Melakukan tahapan auditing secara proaktif. Organisasi yang melakukan audit


kecurangan secara proaktif meningkatkan kesadaran di antara pegawai bahwa
tindakan mereka selalu ditinjau. Dengan meningkatnya ketakutan akan ketahuan dan
tertangkap, auditing secara proaktif mengurangi perilaku kecurangan. Kemajuan
teknologi saat ini sangat membantu pendeteksian kecurangan secara proaktif.

Setiap metode ini mengurangi kesempatan yang sebenarnya atau kesempatan yang
dirasakan untuk melakukan kecurangan, dan semua itu bersamaan dengan factor budaya
yang telah dijelaskan sebelumnya untuk memberikan program pencegahan kecurangan
yang komprehensif.
Catatan/komentar kritis
Tindakan pencegahan yang telah dilakukan suatu perusahaan terkadang masih tidak begitu
berpengaruh. Karyawan yang melakukan kecurangan mungkin saja mempunyai motivasi
yang lebih kuat meskipun dia tahu tindakannya mengandung resiko besar.
Perusahaan dalam menghadapi kerugian atas kecurangan tentunya harus bertindak lebih tegas
lagi. Tidak perlu ada toleransi untuk perilaku yang tidak etis yang mengindikasikan
kecurangan di perusahaan, juga penanganan di bidang hukum harus dilaksanakan supaya para
pelaku mendapatkan sanksi yang setimpal. Sanksi yang setimpal ini adalah bahwa pelaku
harus bisa mengembalikan semua kerugian yang ditimbulkannya kepada perusahaan dan dia
harus memperbaiki sistem apabila mungkin terjadi kerugian-kerugian lainnya yang menyusul.
Menurut saya tindak lanjut secara perdata akan lebih menguntungkan karena perusahaan
paling tidak bisa mengusahakan untuk mendapatkan ganti rugi.

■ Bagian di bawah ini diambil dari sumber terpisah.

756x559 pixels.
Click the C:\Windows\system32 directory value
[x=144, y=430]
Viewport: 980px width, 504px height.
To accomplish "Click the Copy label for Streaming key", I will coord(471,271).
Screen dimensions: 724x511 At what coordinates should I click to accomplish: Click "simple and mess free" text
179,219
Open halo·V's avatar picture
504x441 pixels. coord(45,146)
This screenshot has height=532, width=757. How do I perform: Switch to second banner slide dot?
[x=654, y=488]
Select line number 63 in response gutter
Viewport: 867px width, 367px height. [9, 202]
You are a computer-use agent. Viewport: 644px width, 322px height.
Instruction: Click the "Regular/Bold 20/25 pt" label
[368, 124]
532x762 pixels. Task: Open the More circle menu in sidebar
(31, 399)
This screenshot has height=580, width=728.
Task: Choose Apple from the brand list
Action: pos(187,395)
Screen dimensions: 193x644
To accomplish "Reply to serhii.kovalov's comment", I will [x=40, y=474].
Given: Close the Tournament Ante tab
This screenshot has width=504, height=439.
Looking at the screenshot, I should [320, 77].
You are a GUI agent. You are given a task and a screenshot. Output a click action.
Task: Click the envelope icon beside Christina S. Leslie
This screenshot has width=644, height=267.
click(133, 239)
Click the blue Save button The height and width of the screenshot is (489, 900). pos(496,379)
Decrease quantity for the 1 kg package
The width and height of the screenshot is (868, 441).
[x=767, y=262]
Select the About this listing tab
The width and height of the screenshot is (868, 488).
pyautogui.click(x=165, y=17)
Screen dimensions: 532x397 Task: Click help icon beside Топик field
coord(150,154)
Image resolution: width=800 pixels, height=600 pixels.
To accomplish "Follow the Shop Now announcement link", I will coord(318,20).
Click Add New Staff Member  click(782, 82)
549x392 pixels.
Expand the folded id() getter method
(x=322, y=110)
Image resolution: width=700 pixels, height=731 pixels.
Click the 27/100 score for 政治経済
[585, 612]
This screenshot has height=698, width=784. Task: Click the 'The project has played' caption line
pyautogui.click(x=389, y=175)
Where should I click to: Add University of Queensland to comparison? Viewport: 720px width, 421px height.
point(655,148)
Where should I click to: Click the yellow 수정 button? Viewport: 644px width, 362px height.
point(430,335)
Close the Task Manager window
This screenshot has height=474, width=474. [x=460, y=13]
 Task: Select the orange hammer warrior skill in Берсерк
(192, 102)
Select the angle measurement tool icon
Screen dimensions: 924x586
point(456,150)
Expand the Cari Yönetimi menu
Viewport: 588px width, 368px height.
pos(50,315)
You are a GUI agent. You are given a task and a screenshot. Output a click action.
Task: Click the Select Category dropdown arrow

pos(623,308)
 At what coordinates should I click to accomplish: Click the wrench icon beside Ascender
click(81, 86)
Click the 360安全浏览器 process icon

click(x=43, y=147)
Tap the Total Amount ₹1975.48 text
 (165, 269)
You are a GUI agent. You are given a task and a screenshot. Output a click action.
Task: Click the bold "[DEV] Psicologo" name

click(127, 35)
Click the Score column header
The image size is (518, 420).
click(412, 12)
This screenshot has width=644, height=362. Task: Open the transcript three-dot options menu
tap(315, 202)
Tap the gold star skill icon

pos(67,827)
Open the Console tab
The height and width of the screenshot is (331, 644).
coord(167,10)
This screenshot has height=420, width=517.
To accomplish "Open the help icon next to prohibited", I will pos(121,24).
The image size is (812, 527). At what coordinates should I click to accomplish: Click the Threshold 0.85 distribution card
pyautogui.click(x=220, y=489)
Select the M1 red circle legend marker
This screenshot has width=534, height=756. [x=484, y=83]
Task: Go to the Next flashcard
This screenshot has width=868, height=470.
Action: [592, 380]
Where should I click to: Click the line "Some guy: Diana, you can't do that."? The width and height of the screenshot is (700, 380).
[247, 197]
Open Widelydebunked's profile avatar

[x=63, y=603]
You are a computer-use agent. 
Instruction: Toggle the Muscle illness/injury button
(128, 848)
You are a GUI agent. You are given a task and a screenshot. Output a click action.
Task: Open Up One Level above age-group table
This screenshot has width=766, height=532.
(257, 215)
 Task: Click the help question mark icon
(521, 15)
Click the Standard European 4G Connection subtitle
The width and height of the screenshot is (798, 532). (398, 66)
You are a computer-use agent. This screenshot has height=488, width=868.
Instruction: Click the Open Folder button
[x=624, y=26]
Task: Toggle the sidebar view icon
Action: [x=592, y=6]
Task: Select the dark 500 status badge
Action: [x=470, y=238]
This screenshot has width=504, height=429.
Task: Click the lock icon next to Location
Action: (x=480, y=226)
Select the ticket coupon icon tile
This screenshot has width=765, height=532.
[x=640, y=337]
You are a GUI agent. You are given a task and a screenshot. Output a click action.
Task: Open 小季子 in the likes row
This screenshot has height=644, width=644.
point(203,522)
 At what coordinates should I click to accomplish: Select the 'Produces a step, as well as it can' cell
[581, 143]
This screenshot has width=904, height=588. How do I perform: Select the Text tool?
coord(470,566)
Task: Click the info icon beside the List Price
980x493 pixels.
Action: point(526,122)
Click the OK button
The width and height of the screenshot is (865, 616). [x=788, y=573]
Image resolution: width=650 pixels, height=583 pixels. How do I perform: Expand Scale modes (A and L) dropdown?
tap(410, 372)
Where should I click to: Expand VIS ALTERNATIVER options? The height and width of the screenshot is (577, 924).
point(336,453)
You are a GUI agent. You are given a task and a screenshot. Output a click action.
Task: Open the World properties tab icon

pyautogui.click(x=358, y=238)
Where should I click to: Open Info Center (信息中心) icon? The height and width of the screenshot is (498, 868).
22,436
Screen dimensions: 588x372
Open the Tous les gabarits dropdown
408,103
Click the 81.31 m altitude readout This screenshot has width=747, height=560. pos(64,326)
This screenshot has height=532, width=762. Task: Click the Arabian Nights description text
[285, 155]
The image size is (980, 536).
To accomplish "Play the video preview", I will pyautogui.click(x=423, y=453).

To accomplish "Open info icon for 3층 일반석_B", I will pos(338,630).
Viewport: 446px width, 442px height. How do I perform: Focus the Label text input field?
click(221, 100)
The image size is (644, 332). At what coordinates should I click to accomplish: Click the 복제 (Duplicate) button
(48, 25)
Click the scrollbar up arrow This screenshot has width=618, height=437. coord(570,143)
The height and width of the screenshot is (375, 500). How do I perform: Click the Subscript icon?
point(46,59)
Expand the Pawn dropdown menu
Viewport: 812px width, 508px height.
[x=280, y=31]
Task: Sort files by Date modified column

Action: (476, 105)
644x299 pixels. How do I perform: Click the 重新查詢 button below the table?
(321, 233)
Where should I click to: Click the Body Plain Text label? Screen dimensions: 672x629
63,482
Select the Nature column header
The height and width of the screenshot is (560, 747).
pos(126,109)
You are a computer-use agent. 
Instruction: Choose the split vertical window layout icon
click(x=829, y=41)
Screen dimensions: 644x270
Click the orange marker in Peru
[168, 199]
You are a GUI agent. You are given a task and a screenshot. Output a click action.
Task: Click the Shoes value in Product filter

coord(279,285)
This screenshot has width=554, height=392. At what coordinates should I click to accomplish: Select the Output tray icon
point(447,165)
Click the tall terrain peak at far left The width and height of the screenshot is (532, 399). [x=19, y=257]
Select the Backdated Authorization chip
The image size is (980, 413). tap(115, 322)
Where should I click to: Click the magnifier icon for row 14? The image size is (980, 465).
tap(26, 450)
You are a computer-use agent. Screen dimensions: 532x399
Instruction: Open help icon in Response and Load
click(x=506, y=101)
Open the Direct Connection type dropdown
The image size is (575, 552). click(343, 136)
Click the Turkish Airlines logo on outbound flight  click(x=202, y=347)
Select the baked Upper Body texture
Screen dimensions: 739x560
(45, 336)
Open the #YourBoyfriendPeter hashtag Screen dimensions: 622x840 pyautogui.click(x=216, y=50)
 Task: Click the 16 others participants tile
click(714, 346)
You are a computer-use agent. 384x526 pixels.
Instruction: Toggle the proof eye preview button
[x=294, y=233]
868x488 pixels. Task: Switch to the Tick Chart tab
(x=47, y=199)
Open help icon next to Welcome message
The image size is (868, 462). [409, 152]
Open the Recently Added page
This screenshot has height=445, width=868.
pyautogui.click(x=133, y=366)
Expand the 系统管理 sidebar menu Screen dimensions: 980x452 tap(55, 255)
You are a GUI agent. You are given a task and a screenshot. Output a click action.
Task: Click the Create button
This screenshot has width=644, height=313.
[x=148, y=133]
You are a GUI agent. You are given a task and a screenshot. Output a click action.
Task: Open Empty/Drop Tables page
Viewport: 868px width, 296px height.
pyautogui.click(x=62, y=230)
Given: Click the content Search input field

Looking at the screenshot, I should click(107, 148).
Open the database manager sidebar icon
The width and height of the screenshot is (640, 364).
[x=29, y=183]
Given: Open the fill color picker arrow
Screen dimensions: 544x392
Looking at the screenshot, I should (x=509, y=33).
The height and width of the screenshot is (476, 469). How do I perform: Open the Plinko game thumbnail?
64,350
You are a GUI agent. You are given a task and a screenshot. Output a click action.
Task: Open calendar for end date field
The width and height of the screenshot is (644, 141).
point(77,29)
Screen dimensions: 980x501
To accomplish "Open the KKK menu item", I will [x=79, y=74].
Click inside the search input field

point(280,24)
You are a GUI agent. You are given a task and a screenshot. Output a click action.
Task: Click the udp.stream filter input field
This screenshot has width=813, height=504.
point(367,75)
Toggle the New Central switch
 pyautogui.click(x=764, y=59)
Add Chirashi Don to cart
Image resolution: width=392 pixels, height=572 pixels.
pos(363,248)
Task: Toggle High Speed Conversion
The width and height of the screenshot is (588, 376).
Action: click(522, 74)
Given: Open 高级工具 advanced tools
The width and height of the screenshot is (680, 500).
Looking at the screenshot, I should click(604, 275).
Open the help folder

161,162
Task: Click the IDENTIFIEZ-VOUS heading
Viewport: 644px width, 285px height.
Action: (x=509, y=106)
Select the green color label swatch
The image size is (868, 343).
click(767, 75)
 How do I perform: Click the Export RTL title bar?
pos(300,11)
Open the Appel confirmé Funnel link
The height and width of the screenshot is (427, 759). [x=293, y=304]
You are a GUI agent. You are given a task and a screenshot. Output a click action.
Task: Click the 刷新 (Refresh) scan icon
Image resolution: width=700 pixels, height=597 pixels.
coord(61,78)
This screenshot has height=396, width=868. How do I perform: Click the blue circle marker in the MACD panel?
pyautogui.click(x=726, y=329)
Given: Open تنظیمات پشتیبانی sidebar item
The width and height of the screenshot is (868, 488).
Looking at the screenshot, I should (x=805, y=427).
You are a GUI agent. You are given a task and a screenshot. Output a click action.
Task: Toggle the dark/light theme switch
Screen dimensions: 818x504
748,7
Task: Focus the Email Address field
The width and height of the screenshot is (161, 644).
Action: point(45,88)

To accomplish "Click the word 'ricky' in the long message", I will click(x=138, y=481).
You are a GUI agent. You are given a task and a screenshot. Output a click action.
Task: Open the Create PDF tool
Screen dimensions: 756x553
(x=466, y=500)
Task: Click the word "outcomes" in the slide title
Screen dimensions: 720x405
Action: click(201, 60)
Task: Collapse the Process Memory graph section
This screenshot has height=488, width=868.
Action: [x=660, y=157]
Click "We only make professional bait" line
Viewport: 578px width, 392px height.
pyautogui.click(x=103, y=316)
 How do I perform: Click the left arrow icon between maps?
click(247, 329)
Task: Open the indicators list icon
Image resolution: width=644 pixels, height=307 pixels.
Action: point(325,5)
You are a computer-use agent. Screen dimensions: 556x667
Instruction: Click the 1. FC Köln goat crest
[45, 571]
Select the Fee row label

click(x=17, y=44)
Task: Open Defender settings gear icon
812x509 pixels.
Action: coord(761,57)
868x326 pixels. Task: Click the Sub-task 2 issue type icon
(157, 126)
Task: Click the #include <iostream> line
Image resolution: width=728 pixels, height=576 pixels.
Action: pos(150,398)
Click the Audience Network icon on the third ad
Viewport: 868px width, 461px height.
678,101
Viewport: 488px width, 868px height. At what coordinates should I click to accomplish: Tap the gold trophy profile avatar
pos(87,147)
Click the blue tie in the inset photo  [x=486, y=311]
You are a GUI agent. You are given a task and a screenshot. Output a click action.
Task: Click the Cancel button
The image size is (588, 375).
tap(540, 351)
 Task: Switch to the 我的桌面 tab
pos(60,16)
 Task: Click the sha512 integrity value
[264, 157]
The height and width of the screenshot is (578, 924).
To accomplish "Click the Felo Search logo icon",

Di Indonesia sendiri saya melihat tindakan pencegahan korupsi sudah begitu baik dengan
kinerja KPK, namun hukuman yang dijatuhkan kepada tersangka seringkali tidak sepadan
dengan seberapa besar tindakan yang dilakukannya. Mungkin hal tersebut yang membuat
Indonesia terus menerus mendapatkan peringkat yang tinggi dalam hal korupsi. Pemerintah
sudah bisa tegas dalam menghukum para pengedar narkoba, mengapa tidak sekalian para
pelaku korupsi diberi tindakan tegas?